>>>>>

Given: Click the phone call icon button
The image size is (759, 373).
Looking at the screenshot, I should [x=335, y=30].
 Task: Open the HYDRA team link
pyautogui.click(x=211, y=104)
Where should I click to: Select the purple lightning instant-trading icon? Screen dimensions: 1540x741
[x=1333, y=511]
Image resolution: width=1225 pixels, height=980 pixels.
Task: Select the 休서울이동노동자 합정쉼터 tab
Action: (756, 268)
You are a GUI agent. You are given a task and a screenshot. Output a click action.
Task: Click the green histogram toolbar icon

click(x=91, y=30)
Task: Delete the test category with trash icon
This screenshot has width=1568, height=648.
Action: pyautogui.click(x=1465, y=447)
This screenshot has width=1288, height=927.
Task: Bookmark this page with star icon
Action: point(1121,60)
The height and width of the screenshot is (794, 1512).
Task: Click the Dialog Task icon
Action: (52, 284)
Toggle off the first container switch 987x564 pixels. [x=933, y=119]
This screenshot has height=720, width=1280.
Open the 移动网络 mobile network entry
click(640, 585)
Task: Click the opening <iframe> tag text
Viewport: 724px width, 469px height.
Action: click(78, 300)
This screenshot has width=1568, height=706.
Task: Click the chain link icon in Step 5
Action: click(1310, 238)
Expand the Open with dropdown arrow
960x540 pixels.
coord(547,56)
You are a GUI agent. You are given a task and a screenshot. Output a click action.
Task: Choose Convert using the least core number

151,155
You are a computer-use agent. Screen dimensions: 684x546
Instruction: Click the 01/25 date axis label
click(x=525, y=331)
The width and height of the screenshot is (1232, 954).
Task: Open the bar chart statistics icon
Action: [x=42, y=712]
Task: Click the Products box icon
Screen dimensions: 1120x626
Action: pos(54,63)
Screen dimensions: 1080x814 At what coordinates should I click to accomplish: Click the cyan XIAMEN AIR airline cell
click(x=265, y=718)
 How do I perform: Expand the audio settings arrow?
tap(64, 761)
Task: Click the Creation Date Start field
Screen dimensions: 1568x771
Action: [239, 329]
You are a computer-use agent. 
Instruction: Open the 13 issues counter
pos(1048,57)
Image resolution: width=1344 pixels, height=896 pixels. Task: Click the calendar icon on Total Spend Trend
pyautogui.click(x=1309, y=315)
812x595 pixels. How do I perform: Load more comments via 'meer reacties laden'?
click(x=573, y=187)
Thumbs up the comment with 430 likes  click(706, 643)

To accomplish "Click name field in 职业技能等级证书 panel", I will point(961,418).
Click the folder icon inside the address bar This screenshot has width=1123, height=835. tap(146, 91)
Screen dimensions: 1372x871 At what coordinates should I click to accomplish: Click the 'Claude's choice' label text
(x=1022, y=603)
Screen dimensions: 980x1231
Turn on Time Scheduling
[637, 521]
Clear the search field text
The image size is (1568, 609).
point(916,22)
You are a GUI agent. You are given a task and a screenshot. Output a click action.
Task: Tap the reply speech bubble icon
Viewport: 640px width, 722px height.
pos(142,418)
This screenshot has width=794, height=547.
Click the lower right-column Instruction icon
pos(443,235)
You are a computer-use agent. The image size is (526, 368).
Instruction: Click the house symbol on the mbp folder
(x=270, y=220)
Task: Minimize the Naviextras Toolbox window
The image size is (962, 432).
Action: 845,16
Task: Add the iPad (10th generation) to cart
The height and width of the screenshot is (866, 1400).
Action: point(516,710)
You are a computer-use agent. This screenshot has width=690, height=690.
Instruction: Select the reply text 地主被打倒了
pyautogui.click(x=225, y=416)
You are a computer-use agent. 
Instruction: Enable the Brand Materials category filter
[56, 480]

<<<<<

__What this task involves__. Retype all the material above precisely, with no line left out.

__Reply__.
Given: Click the phone call icon button
The image size is (759, 373).
Looking at the screenshot, I should [x=335, y=30].
 Task: Open the HYDRA team link
pyautogui.click(x=211, y=104)
Where should I click to: Select the purple lightning instant-trading icon? Screen dimensions: 1540x741
[x=1333, y=511]
Image resolution: width=1225 pixels, height=980 pixels.
Task: Select the 休서울이동노동자 합정쉼터 tab
Action: (756, 268)
You are a GUI agent. You are given a task and a screenshot. Output a click action.
Task: Click the green histogram toolbar icon

click(x=91, y=30)
Task: Delete the test category with trash icon
This screenshot has width=1568, height=648.
Action: pyautogui.click(x=1465, y=447)
This screenshot has width=1288, height=927.
Task: Bookmark this page with star icon
Action: point(1121,60)
The height and width of the screenshot is (794, 1512).
Task: Click the Dialog Task icon
Action: (52, 284)
Toggle off the first container switch 987x564 pixels. [x=933, y=119]
This screenshot has height=720, width=1280.
Open the 移动网络 mobile network entry
click(640, 585)
Task: Click the opening <iframe> tag text
Viewport: 724px width, 469px height.
Action: click(78, 300)
This screenshot has width=1568, height=706.
Task: Click the chain link icon in Step 5
Action: click(1310, 238)
Expand the Open with dropdown arrow
960x540 pixels.
coord(547,56)
You are a GUI agent. You are given a task and a screenshot. Output a click action.
Task: Choose Convert using the least core number

151,155
You are a computer-use agent. Screen dimensions: 684x546
Instruction: Click the 01/25 date axis label
click(x=525, y=331)
The width and height of the screenshot is (1232, 954).
Task: Open the bar chart statistics icon
Action: [x=42, y=712]
Task: Click the Products box icon
Screen dimensions: 1120x626
Action: pos(54,63)
Screen dimensions: 1080x814 At what coordinates should I click to accomplish: Click the cyan XIAMEN AIR airline cell
click(x=265, y=718)
 How do I perform: Expand the audio settings arrow?
tap(64, 761)
Task: Click the Creation Date Start field
Screen dimensions: 1568x771
Action: [239, 329]
You are a computer-use agent. 
Instruction: Open the 13 issues counter
pos(1048,57)
Image resolution: width=1344 pixels, height=896 pixels. Task: Click the calendar icon on Total Spend Trend
pyautogui.click(x=1309, y=315)
812x595 pixels. How do I perform: Load more comments via 'meer reacties laden'?
click(x=573, y=187)
Thumbs up the comment with 430 likes  click(706, 643)

To accomplish "Click name field in 职业技能等级证书 panel", I will point(961,418).
Click the folder icon inside the address bar This screenshot has width=1123, height=835. tap(146, 91)
Screen dimensions: 1372x871 At what coordinates should I click to accomplish: Click the 'Claude's choice' label text
(x=1022, y=603)
Screen dimensions: 980x1231
Turn on Time Scheduling
[637, 521]
Clear the search field text
The image size is (1568, 609).
point(916,22)
You are a GUI agent. You are given a task and a screenshot. Output a click action.
Task: Tap the reply speech bubble icon
Viewport: 640px width, 722px height.
pos(142,418)
This screenshot has width=794, height=547.
Click the lower right-column Instruction icon
pos(443,235)
You are a computer-use agent. The image size is (526, 368).
Instruction: Click the house symbol on the mbp folder
(x=270, y=220)
Task: Minimize the Naviextras Toolbox window
The image size is (962, 432).
Action: 845,16
Task: Add the iPad (10th generation) to cart
The height and width of the screenshot is (866, 1400).
Action: point(516,710)
You are a computer-use agent. This screenshot has width=690, height=690.
Instruction: Select the reply text 地主被打倒了
pyautogui.click(x=225, y=416)
You are a computer-use agent. 
Instruction: Enable the Brand Materials category filter
[56, 480]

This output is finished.